I think it will be hard to distinguish between test and subtest fractions in a way that is clear without explanation. It's already pretty clear what's a directory and what is a test, but neither that nor the parenthesis makes it obvious what the fractions mean without explanation.

Maybe we should have an "how to read these results" explanation somewhere? And/or we could have a tooltip that says "8 of 10 subtests pass"?

foolip · 2022-06-03T12:04:17Z

On harness errors, I'm not sure about the warning triangles. I would prefer to inline the status into test listing, making it even more obvious that there's a problem. But this depends on how scores are aggregated, and makes the most sense if we count a test as 0 if there's a harness error, which I think we should since the test didn't run to completion.

DanielRyanSmith · 2022-06-13T04:18:19Z

Hello everyone - I have been OOO and haven't been able to respond here.
I was hoping the wording on the blue banner would shed some light on how to read into subtests

@jgraham do you have any further opinions on this implementation? Soon I'll update the RFC proposal with more info and focus on the user we're targeting here (which has been the browser engineers).

jgraham · 2022-06-13T09:30:52Z

I had a discussion about this with @foolip @gsnedders and @past

My conclusions:

I still think it's very misleading to make the entire dashboard look like an interop metric. Changes to display something that look like Interop-202x scores should be gated on being in a mode that only shows the labelled tests which we've agreed are suitable for use in that kind of metric.
For all other cases, the fractional scores aren't adding any useful information, but are confusing.
I'm happy with not counting harness scores as part of the overall summary (for test types with subtests), but think we should bubble overall status information upwards in some way (e.g. the warning triangles). I think it's actively unhelpful to "score" those tests which run some subtests as 0; that's a clear example of where the current proposal makes a tradeoff in favour of something that looks like a score rather than something that actually helps browser engineers understand the state of the test.
For tests without subtests (reftest, crashtests), having seen the current state I think we should present the result in directory views as a score out of 1, rather than directly as PASS, FAIL, etc. Mixing the two kinds of presentation in a single view is visually noisy.
In terms of helping browser engineers, I think we'd get more milage out of making some common filters easily accessible (e.g. "all tests in the current directory that don't pass in [browser]" or "[browser] specific failures", rather than putting more effort into tweaking the presentation of the existing data. Although it's currently possible to construct queries for those cases, it's not trivial and so I suspect we're leaving a lot of value on the table.

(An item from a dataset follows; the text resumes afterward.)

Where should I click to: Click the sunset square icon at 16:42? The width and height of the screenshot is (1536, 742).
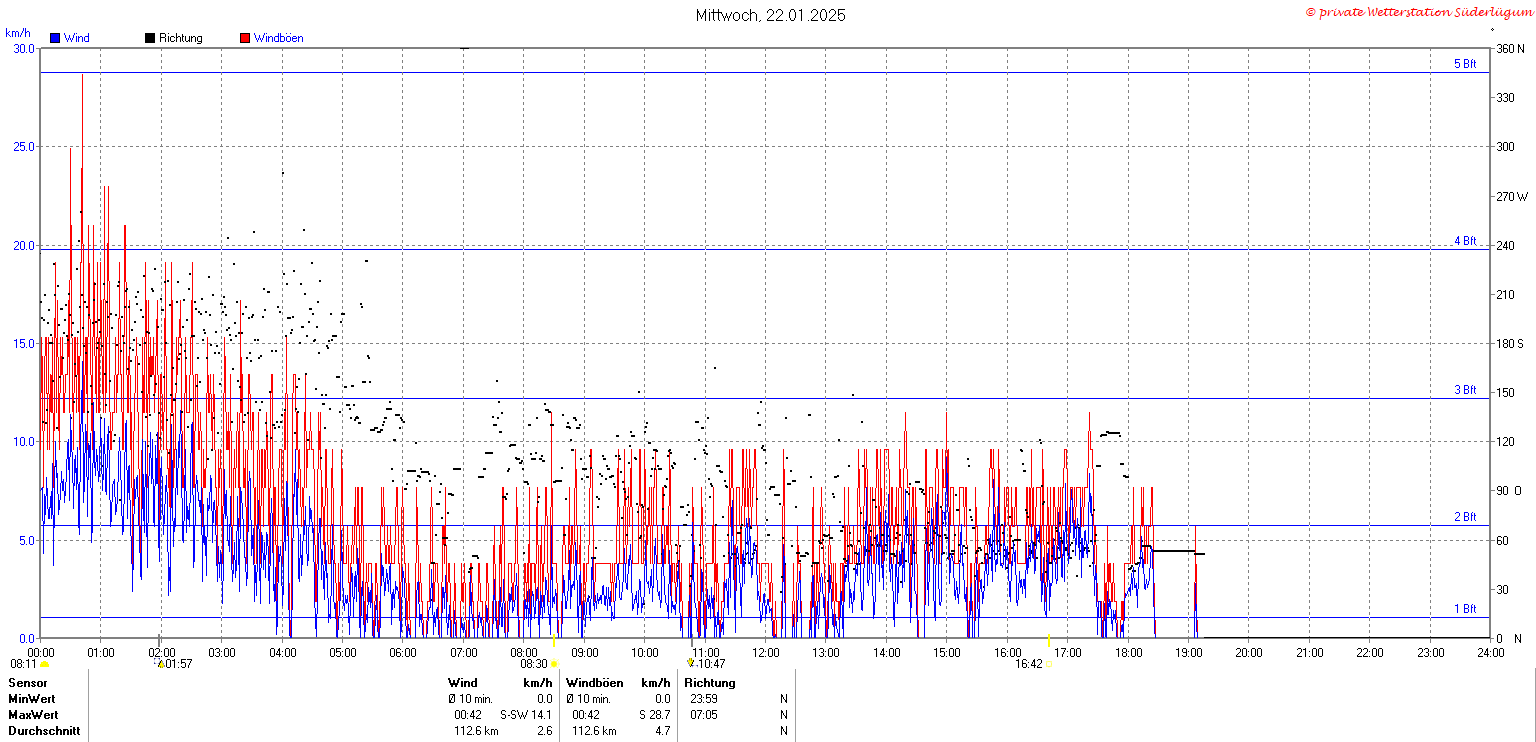1048,664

DanielRyanSmith · 2022-06-17T07:48:28Z

I still think it's very misleading to make the entire dashboard look like an interop metric. Changes to display something that look like Interop-202x scores should be gated on being in a mode that only shows the labelled tests which we've agreed are suitable for use in that kind of metric.
For all other cases, the fractional scores aren't adding any useful information, but are confusing.

There seems to be a consensus that this new view would be more useful specifically for Interop scores, so I've been working to make that so.

I'm happy with not counting harness scores as part of the overall summary (for test types with subtests), but think we should bubble overall status information upwards in some way (e.g. the warning triangles). I think it's actively unhelpful to "score" those tests which run some subtests as 0; that's a clear example of where the current proposal makes a tradeoff in favour of something that looks like a score rather than something that actually helps browser engineers understand the state of the test.

There also seems to be a consensus on not counting the harness status toward the subtest count and displaying harness errors above in some way. 👌 I don't think I explained this very well, but my rationale towards marking tests with a harness error as 0 was less about mirroring the Interop scoring and more to increase visibility of possibly larger failures (a test marked as 0 will catch more eyes than one with a better pass rate because missing tests aren't weighted). However, making the harness error more visible above is a solid middle-ground there.

I've kept in the warning triangles with title text currently.

For tests without subtests (reftest, crashtests), having seen the current state I think we should present the result in directory views as a score out of 1, rather than directly as PASS, FAIL, etc. Mixing the two kinds of presentation in a single view is visually noisy.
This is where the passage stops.